IOWA CITY, Iowa (AP) — Jurors on Wednesday resumed deliberating in the case of a former University of Iowa football player accused of sexually assaulting a female athlete while she was passed out in a dorm room.
The jury must decide whether to believe the woman, who was a freshman when the alleged assault happened in October 2007, or defendant Cedric Everson, who claims the woman had been drinking that night and simply couldn't remember consenting to sex with him.
Both sides agree that the woman was out partying before she ended up in an empty dorm room, where Everson and a teammate of his had sex with her before she woke up covered in blood. The woman, who was a highly recruited athlete, testified that she was a virgin and did not consent to sexual intercourse with either player.
Everson is charged with third-degree sexual abuse and faces up to 10 years in prison if convicted. His former teammate, Abe Satterfield, reached a deal with prosecutors in which he pleaded guilty to misdemeanor assault and testified at Everson's trial.
Prosecutor Anne Lahey told jurors during closing arguments Tuesday that Everson snuck in the room and committed a “stealth assault” on the woman while she was asleep after Satterfield had forced intercourse with her.
The woman testified that she performed oral sex on Satterfield to try to avoid intercourse, but he held her down and ignored her pleas to stop. She said she woke up the next morning naked and covered in blood with Satterfield in the bed next to her.

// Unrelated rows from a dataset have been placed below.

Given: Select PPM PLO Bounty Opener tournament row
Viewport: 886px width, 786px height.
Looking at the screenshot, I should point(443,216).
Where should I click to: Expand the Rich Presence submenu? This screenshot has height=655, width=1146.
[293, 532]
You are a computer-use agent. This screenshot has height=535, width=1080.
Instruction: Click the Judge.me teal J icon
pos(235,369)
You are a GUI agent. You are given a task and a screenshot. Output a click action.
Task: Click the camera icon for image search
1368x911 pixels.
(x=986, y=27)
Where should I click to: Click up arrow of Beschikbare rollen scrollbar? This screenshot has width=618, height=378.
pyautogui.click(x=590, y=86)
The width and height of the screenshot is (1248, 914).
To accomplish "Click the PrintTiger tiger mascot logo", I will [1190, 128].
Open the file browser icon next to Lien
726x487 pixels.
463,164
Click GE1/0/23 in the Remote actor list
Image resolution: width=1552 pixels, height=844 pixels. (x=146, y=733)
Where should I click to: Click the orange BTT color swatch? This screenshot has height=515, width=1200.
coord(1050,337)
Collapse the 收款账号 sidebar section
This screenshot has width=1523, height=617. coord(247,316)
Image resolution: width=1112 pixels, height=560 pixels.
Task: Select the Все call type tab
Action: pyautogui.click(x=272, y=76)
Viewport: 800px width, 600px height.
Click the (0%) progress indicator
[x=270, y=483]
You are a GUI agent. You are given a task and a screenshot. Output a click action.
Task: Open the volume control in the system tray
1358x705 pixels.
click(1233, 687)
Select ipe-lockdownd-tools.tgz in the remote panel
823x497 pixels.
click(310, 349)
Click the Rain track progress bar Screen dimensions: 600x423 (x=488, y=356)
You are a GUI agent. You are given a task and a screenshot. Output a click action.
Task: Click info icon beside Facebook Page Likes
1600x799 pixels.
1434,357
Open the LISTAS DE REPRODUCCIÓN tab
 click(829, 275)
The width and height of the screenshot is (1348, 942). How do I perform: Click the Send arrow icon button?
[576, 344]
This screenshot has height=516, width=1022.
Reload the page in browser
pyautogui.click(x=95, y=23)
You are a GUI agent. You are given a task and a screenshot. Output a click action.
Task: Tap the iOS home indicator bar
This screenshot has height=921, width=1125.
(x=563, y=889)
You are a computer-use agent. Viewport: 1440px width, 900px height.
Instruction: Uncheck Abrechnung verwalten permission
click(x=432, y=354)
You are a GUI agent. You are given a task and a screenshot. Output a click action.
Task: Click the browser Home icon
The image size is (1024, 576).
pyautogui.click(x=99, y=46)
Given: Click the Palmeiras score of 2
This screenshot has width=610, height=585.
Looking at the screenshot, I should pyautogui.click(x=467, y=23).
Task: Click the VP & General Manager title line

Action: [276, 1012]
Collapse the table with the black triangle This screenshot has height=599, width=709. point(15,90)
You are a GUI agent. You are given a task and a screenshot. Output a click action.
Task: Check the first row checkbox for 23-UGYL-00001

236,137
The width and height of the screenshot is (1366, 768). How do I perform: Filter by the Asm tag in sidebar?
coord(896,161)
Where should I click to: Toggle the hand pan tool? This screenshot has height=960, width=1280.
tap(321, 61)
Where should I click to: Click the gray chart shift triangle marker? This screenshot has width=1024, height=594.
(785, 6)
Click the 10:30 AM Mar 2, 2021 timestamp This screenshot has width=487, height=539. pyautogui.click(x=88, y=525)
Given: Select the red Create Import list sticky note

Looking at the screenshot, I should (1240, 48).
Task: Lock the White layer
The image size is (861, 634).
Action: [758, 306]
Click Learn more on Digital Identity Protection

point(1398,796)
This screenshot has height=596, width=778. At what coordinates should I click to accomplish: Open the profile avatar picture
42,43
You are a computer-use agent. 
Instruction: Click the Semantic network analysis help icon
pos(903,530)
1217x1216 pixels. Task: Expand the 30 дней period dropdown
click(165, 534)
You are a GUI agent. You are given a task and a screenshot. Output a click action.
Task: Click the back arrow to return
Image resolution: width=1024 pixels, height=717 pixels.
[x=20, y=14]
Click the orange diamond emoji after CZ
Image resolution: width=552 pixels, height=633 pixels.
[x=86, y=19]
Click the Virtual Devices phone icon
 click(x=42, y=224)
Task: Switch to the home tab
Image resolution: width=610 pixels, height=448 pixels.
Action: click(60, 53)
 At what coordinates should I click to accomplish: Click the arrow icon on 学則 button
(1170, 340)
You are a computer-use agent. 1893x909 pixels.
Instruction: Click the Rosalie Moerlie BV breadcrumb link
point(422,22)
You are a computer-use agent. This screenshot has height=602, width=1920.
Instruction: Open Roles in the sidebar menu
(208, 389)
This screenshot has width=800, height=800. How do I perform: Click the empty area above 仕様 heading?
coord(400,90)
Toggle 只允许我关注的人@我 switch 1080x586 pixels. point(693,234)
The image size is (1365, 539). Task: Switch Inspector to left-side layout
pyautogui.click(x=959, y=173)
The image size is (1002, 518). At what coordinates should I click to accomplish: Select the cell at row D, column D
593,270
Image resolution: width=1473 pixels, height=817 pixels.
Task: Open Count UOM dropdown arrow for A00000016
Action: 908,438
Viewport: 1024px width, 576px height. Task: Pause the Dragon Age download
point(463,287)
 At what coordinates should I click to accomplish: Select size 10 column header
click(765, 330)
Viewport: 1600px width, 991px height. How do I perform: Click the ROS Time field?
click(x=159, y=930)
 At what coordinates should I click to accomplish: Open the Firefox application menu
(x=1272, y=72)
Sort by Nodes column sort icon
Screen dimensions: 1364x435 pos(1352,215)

She said she didn't know for weeks that Everson was involved, when she reported the assault to police. By then, Everson had bragged to teammates he and Satterfield had “trained” a woman, Lahey said.
Lahey told jurors that Satterfield and Everson “traded places” while the woman was asleep. Everson entered the room, told Satterfield to get out of bed, lifted her leg and had intercourse with her before leaving and telling Satterfield to get back in bed to cover up his actions, she said.
Even if jurors believe Satterfield's testimony that her sex with him was consensual, the woman never consented to sex with Everson, Lahey said.
Everson's defense attorney, Leon Spies, told jurors that the woman had been drinking heavily earlier that night, but witnesses who saw her around the dormitory hours later said she wasn't acting drunk. He said she doesn't remember many details of the night, including having sex with his client.
“(Her) purposeful, voluntary actions show she was in a functional blackout much of that night. She was able to walk, talk, communicate, laugh, run, without any memory of it,” Spies said in his closing argument. “Amnesia does not mean helpless,” he repeated twice.
Spies acknowledged testimony from football player Mike Daniels, who testified that Everson grabbed condoms and asked Daniels to escort him to the room because he was planning to have sex with the woman. Daniels testified that he waited outside the room until Everson gave a “thumbs up” sign and he left.
Spies said his client never would have asked someone to be a witness if he was planning to commit a crime. And he noted that semen recovered from the woman the next day that matched Everson's DNA proved he did not use condoms.
“What that evidence demonstrates is there was sexual activity that was hurried, that was passionate, and that was without the opportunity to use a condom,” he said. He said his client made “bad decisions” but did not commit a crime.
The closing arguments came after Judge Paul Miller threw out the most serious charge against Everson: second-degree sexual abuse, which carried a maximum penalty of up to 25 years in prison. He said he found “insufficient evidence” that Everson was aided and abetted by Satterfield and jurors should not be allowed to consider that charge.
He instructed jurors to consider Everson's guilt on third-degree sexual abuse, assault with intent to commit sex abuse and assault charges.
Satterfield pleaded guilty to assault with intent to inflict injury. But he testified the woman was “the aggressor” and he got out of the bed in the middle of the night after Everson entered the room and tapped him on the shoulder. He said he had no idea what happened next because he fell back asleep, but he got back in bed after Everson again tapped him on the shoulder.
Both players were suspended from the Iowa team days after the assault and later transferred to other schools, as did the woman.